Una scelta maturata insieme
Ma torniamo a Nicoletta e Antonio: questa famiglia allargata è frutto di scelte, anche sofferte, fatte insieme. «Da tempo vivevamo con grande disagio i naufragi nel Mediterraneo, che la televisione ci portava in casa – ricorda nitidamente lei –. Ci guardavamo in silenzio: cosa potevamo fare? Noi, una semplice famiglia, quattro figli… Ma il 18 aprile 2015, dopo l’ennesimo naufragio, Antonio torna da scuola e rompe il silenzio “Dobbiamo fare qualcosa!”». Nicoletta raccoglie con empatia il fiume di parole che inonda la cucina. Da pochi mesi gustavano la pace di una casa senza i figli più grandi: con loro viveva soltanto l’ultimogenito. «Antonio diceva quello che io stessa sentivo: insieme abbiamo avvertito con chiarezza la necessità di aprire il cuore e la casa», precisa Nicoletta. Un’idea folle, ma impellente. Come una chiamata.
Per questo evitano le obiezioni sagge di famigliari e amici. Ne parlano con il figlio minore, Francesco, di 16 anni, che inaspettatamente accoglie la loro proposta con entusiasmo e con Giovanni, il secondogenito, che è in Svizzera a studiare clavicembalo. Anche lui è entusiasta. La sensibilità a certe situazioni lo porterà, nel 2016, a fare un’esperienza in Africa, a Nairobi, nella baraccopoli di Korogocho. Anche il parroco, don Giovanni Kirschner, li incoraggia.
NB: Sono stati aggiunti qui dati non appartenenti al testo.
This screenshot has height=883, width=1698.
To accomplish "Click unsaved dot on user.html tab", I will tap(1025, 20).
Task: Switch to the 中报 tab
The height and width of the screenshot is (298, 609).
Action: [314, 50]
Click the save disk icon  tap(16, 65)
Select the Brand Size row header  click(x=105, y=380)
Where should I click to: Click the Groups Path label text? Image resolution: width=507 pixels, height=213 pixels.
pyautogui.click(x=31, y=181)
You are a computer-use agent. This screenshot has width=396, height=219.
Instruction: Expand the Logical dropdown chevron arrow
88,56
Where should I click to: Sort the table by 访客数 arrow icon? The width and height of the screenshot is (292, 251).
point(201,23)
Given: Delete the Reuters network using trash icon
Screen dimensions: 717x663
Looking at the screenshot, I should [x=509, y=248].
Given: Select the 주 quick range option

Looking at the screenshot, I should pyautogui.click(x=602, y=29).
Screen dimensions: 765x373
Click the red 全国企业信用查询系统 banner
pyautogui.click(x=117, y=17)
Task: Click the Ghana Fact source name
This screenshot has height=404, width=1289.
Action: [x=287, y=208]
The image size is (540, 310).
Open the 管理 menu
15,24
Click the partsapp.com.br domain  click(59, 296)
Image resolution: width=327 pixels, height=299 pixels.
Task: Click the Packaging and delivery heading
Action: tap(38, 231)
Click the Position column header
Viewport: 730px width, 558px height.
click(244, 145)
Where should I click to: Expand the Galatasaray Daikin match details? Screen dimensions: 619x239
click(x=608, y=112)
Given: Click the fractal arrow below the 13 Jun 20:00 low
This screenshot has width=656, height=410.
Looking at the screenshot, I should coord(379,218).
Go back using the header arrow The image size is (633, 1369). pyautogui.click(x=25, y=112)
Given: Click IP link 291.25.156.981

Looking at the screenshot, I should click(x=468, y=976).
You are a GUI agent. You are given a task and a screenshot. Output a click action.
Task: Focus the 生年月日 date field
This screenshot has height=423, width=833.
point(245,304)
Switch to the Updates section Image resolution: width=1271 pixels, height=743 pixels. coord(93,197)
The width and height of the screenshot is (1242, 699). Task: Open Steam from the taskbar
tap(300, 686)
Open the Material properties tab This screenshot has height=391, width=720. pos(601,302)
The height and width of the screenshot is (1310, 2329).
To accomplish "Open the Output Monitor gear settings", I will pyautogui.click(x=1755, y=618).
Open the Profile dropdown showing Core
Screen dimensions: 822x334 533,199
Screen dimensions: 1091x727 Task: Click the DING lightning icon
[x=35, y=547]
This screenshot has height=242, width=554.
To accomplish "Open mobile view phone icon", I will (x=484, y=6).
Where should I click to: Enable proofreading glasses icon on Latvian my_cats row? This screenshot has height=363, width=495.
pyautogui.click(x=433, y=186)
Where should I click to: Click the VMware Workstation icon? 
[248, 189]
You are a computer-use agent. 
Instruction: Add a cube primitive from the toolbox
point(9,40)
Il 28 aprile 2015 papa Francesco lancerà l’appello ad aprire le case per fronteggiare l’emergenza, ma Antonio e Nicoletta lo stanno già facendo: si rendono disponibili ad ospitare, per un mese, delle giovani donne, ma a Treviso arrivano soltanto uomini.
Dalla canonica alla famiglia
A fine aprile 2015, con “l’emergenza sbarchi”, la Prefettura di Treviso chiede posti per collocare i profughi. A Povegliano il parroco Kirschner ne ospita trentuno in canonica. Vi rimangono un mese e mezzo. Nicoletta si attiva subito come insegnante di italiano, mentre Antonio frequenta la canonica alla sera. Lei più incline a tessere relazioni, lui più attento alle pratiche burocratiche, donano tempo per incontrare questa umanità in stato di limbo.